▸ RECORD EXCERPTS:

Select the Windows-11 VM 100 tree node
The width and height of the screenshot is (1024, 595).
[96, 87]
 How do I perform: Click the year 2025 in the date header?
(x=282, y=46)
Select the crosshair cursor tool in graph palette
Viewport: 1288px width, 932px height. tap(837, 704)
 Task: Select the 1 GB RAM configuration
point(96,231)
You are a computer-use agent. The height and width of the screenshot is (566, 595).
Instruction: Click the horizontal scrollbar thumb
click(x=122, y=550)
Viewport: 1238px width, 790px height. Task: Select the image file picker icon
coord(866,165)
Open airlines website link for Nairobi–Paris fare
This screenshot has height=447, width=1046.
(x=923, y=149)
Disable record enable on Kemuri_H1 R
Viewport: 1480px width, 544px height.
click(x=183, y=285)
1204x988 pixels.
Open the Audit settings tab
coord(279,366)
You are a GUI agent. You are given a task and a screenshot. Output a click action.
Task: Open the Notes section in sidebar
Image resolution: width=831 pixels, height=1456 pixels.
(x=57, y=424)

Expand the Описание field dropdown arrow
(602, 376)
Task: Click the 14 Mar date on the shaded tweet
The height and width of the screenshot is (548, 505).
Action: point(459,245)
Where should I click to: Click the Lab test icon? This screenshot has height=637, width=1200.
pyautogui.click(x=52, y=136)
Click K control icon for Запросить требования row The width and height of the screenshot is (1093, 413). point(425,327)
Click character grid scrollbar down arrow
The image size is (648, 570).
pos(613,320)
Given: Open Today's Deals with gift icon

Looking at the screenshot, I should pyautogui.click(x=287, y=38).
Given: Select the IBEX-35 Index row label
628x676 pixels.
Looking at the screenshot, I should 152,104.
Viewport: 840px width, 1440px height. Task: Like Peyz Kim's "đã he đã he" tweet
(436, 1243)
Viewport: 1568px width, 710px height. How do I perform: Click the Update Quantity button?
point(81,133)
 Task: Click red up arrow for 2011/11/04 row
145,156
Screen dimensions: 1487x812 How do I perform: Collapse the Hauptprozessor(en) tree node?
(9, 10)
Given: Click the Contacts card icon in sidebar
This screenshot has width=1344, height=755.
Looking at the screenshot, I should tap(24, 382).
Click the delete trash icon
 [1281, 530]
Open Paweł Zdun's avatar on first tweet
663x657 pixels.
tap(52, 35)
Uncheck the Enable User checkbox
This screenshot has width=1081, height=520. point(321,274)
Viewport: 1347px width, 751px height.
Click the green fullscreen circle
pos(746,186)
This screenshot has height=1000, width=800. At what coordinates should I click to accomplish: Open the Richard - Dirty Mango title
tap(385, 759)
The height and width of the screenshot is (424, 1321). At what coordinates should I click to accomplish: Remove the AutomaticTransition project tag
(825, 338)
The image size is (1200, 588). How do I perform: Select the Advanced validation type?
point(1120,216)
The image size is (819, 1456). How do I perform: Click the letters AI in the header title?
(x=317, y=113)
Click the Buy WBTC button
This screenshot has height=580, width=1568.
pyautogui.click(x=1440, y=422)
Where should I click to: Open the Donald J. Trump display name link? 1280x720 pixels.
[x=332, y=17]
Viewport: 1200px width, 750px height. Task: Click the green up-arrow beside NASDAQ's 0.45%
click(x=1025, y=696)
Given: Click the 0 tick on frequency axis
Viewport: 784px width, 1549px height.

▸ TASK INSTRUCTIONS:
The expected result is an exact transcription of the lines from the one containing "The image size is (1200, 588)." through the end of the records above; please include both ends.

▸ THE COMPLETED TASK:
The image size is (1200, 588). How do I perform: Select the Advanced validation type?
point(1120,216)
The image size is (819, 1456). How do I perform: Click the letters AI in the header title?
(x=317, y=113)
Click the Buy WBTC button
This screenshot has height=580, width=1568.
pyautogui.click(x=1440, y=422)
Where should I click to: Open the Donald J. Trump display name link? 1280x720 pixels.
[x=332, y=17]
Viewport: 1200px width, 750px height. Task: Click the green up-arrow beside NASDAQ's 0.45%
click(x=1025, y=696)
Given: Click the 0 tick on frequency axis
Viewport: 784px width, 1549px height.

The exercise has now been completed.